Stark started by riding horses and training goats. It would take several years before she started working with tigers. But once she did, her career took off.

Crowds gathered to watch the “Tiger Girl” wrestle with big cats and wow audiences by commanding a dozen tigers at a time to follow her lead. Her wrestling act with her favorite tiger, Rajah – in which the duo would roll three or four times on the ground – became one of the best-known cat acts in the U.S.”

Besides her love for animals, she chose the profession deliberately:

“Stark was acutely aware of the path she was paving. “I deliberately chose a field in which no other woman had specialized,” she wrote in her autobiography.

The conventional wisdom at the time, she added, was that “tigers were considered too dangerous for a woman to handle.”

Stark’s willingness to defy convention mattered. As circus historian Janet M. Davis noted, “circus women’s performances celebrated female power” and represented “a startling alternative to contemporary social norms.”

In early-20th-century American life, women might not have been able to vote or to serve on juries in most states, but in the ring, they commanded the audience’s attention riding bareback on horses, displaying strength and stamina, and performing gravity-defying acrobatic feats.”

Unlike some who believe a little bit of stick works in shaping behaviour, whether it’s of kids, employees or animals, Stark believed otherwise:

“Stark, aware of other trainers’ abusive behavior toward their tigers, took a different route.

“Kindness and patience are the biggest factors in training. … Trainers who try to beat animals into submission always get into trouble,” she said.

Yet her trade was not without danger.

“An animal trainer can’t have nerves. I haven’t had any since I gave up nursing,” she said in a 1922 New York Times interview. “They may be planting violets on me tomorrow, but while I have my health and strength, I’d rather take care of 10 tigers than a sick person.””

But her end was quite tragic:

“Stark toured with circuses until the late 1940s, when she was hired by Jungleland, a zoo located outside of Los Angeles.

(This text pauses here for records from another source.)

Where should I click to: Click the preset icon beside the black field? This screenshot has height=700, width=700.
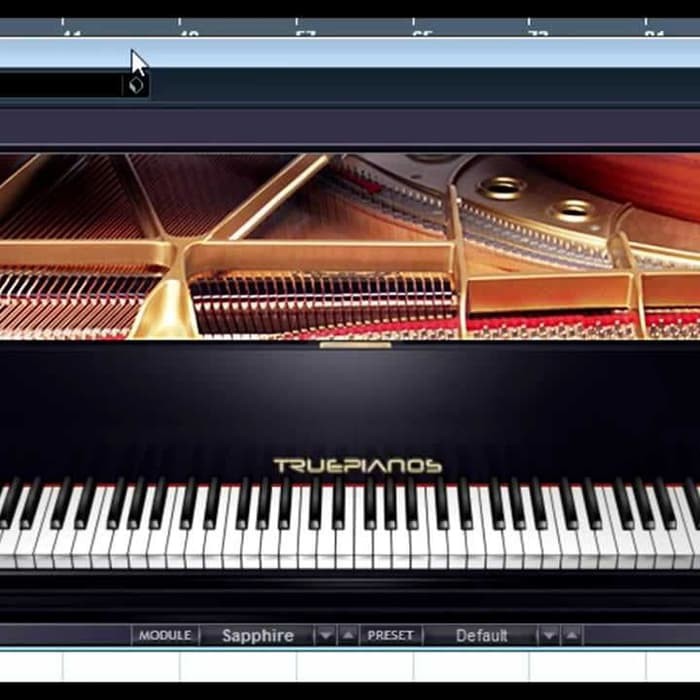pyautogui.click(x=136, y=86)
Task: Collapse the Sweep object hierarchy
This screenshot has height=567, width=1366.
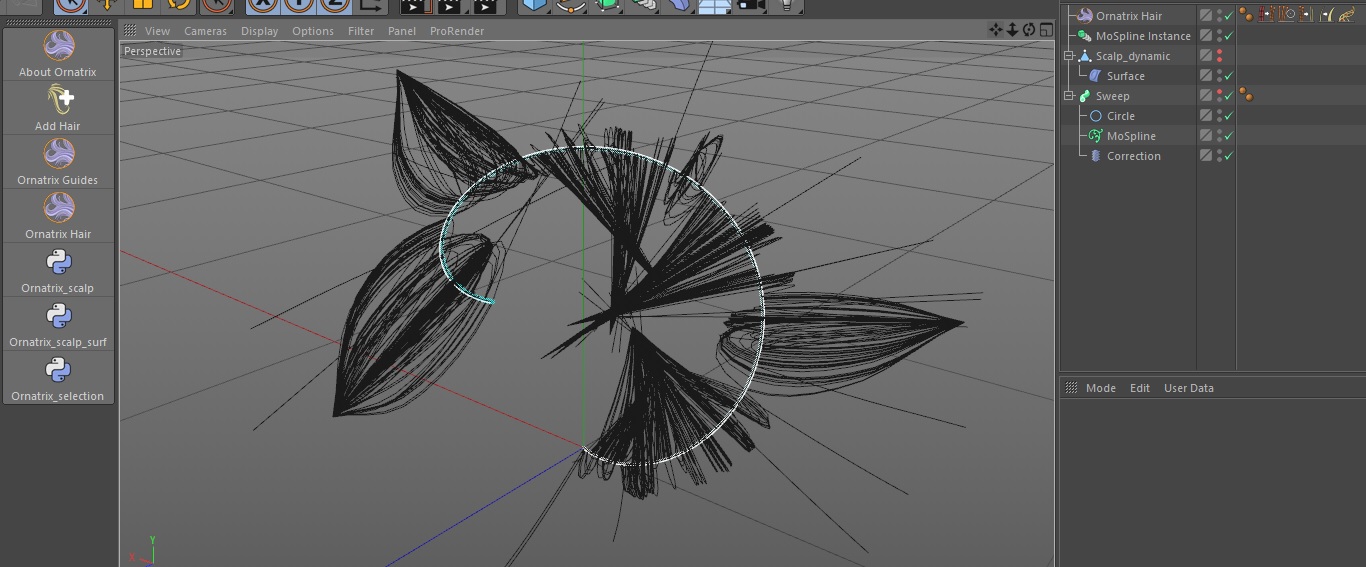Action: coord(1069,96)
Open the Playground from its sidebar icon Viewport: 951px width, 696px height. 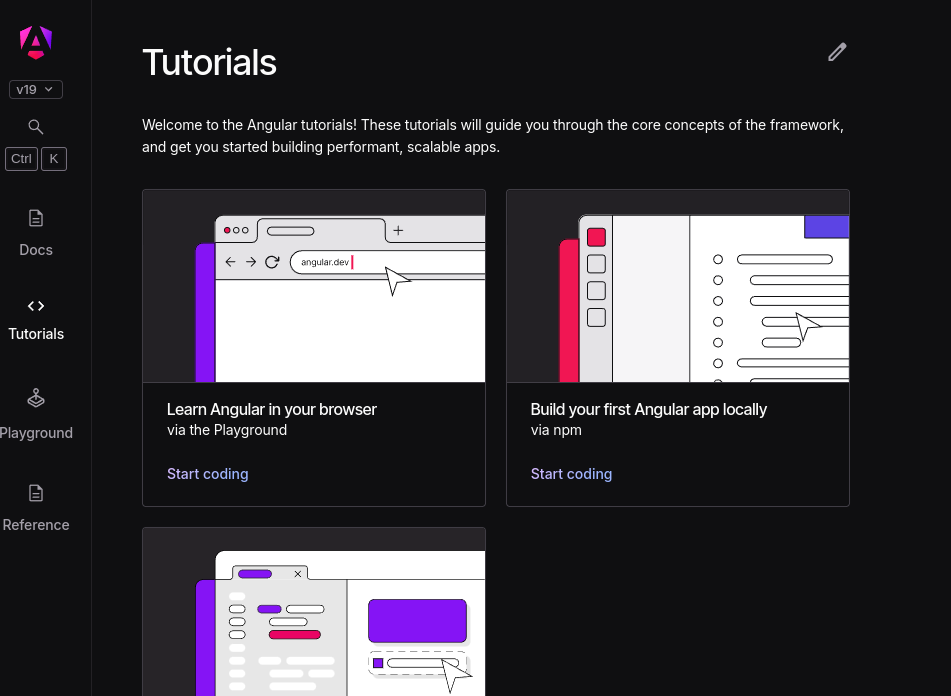coord(35,397)
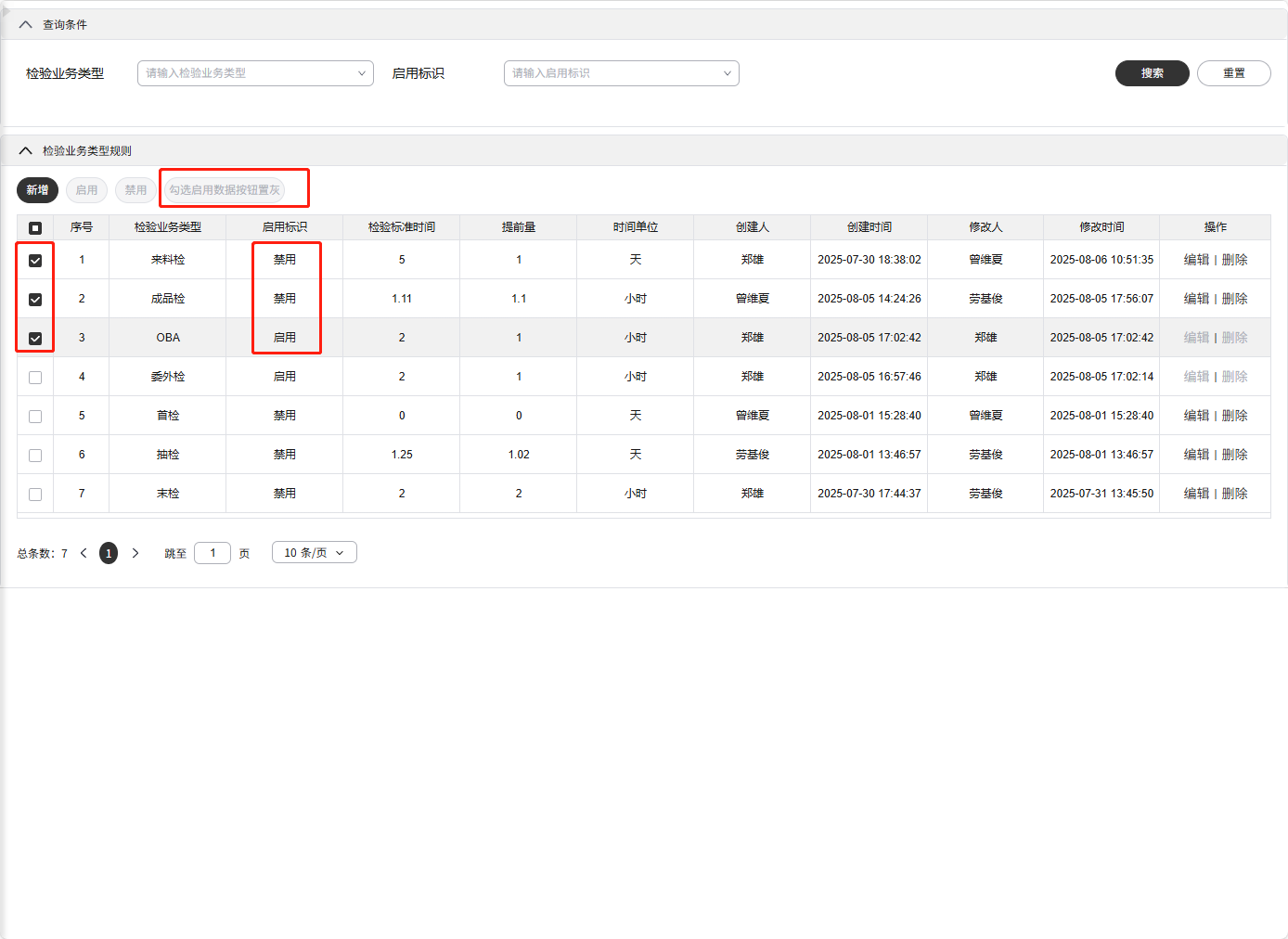
Task: Check the 委外检 row checkbox
Action: [x=35, y=378]
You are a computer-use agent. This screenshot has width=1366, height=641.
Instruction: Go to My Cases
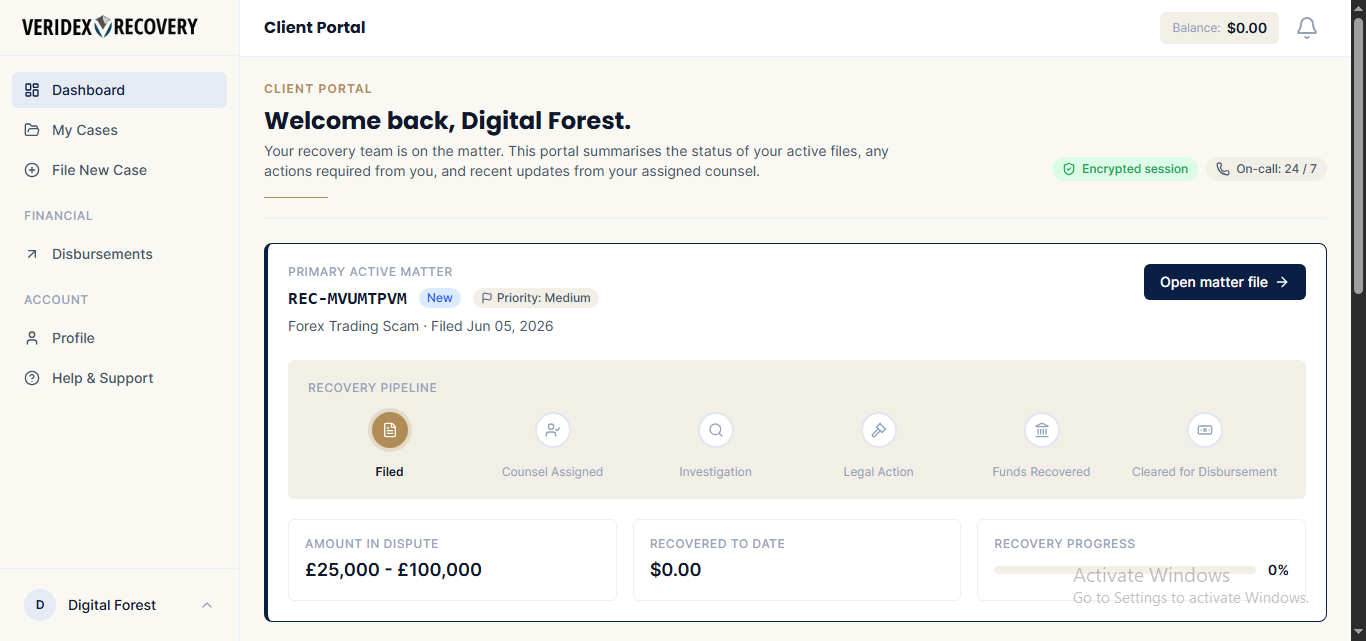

Save for the three-and-a-half years she lived in Japan touring with her wild cat act, she spent the last 20 years of her career at Jungleland.

…Stark worked at Jungleland until she was fired in 1967 after the park’s insurance company stopped covering her. Being away from her tigers devastated her, and she died by suicide just months later on April 20, 1968, at her home in Thousand Oaks.

The concluding paragraph of Stark’s autobiography anticipates the end of her life:

“The chute door opens as I crack my whip and shout, ‘Let them come!’ Out slink the striped cats, snarling and roaring, leaping at each other or at me. It’s a matchless thrill, and life without it is not worth while to me.”